After three days of this fatiguing travel, the way-worn army emerged through another defile, the Sierra del Agua.1 They soon came upon an open reach of country, with a genial climate, such as belongs to the temperate latitudes of southern Europe. They had reached the level of more than seven thousand feet above the ocean, where the great sheet of tableland spreads out for hundreds of miles along the crests of the Cordilleras. The country showed signs of careful cultivation, but the products were, for the most part, not familiar to the eyes of the Spaniards. Fields and hedges of the various tribes of the cactus, the towering organum, and plantations of aloes wich rich yellow clusters of flowers on their tall stems, affording drink and clothing to the Aztec, were everywhere seen. The plants of the torrid and temperate zones had disappeared, one after another, with the ascent into these elevated regions. The glossy and dark-leaved banana, the chief, as it is the cheapest, aliment of the countries below, had long since faded from the landscape. The hardy maize, however, still shone with its golden harvests in all the pride of cultivation, the great staple of the higher equally with the lower traces of the plateau.

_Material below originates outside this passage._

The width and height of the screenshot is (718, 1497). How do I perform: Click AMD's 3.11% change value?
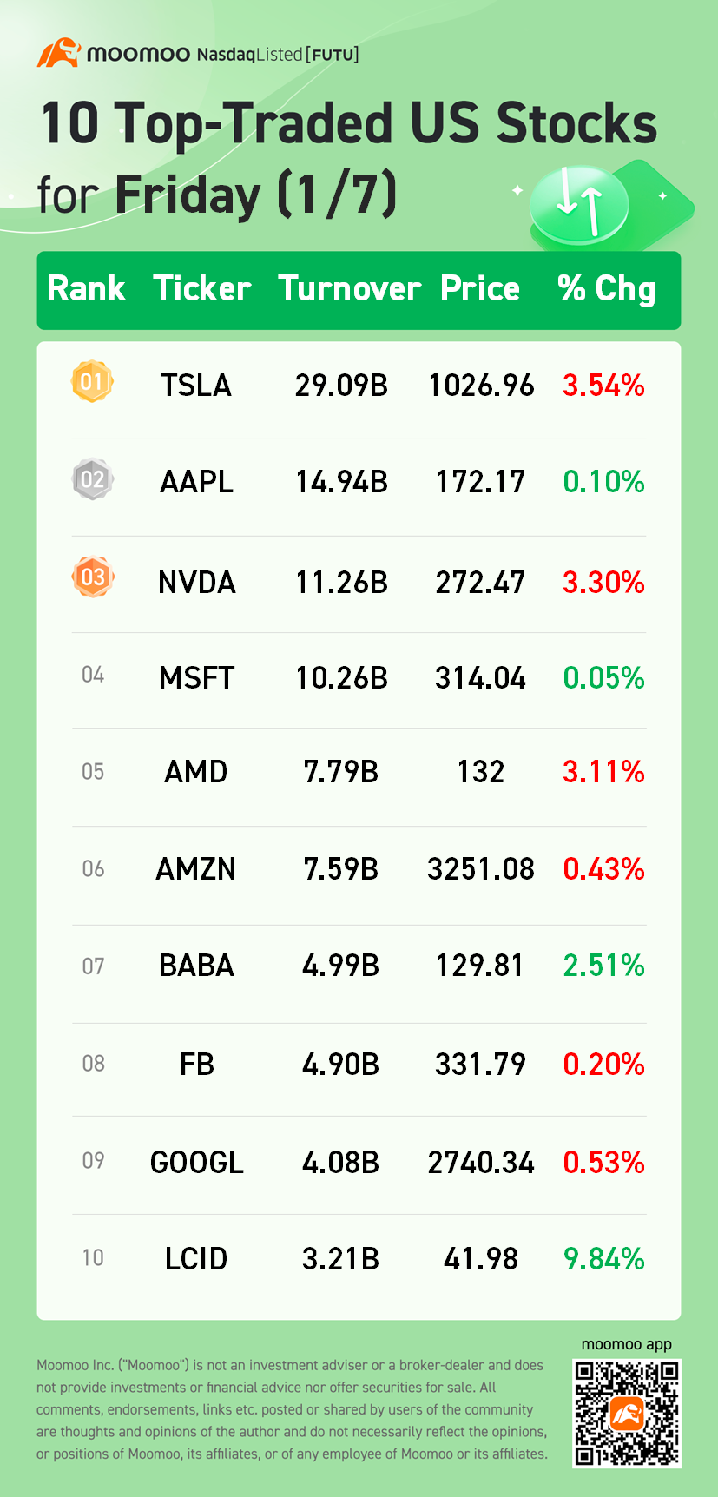pos(603,771)
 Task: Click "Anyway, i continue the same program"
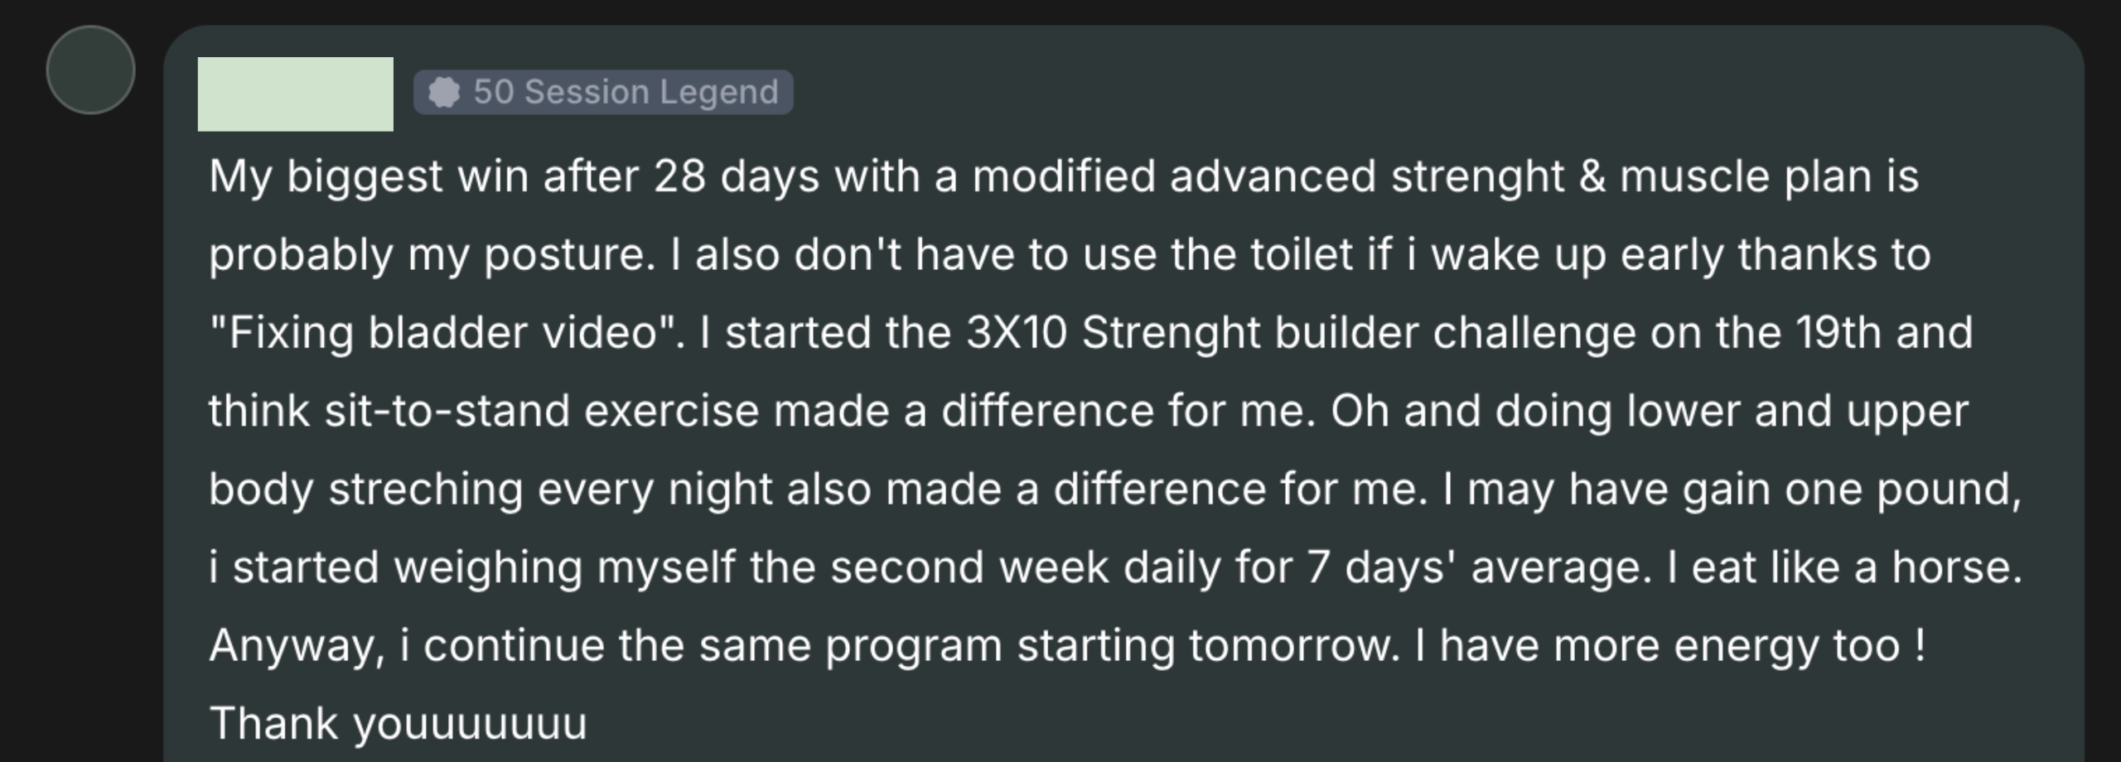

Suddenly the troops came upon what seemed the environs of a populous city, which, as they entered it, appeared to surpass even that of Cempoalla in the size and solidity of its structures.2 These were of stone and lime, many of them spacious and tolerably high. There were thirteen teocallis in the place; and in the suburbs they had seen a receptacle, in which, according to Bernal Diaz, were stored a hundred thousand skulls of human victims, all piled and ranged in order! He reports the number as one he had ascertained by counting them himself. Whatever faith we may attach to the precise accuracy of his figures, the result is almost equally startling. The Spaniards were destined to become familiar with this appalling spectacle, as they approached nearer to the Aztec capital.
The lord of the town ruled over twenty thousand vassals. He was tributary to Montezuma, and a strong Mexican garrison was quartered in the place. He had probably been advised of the approach of the Spaniards, and doubted how far it would be welcome to his sovereign. At all events, he gave them a cold reception, the more unpalatable after the extraordinary sufferings of the last few days. To the inquiry of Cortés, whether he were subject to Montezuma, he answered with real or affected surprise, "Who is there that is not a vassal to Montezuma?" The general told him, with some emphasis, that he was not. He then explained whence and why he came, assuring him that he served a monarch who had princes for his vassals as powerful as the Aztec monarch himself.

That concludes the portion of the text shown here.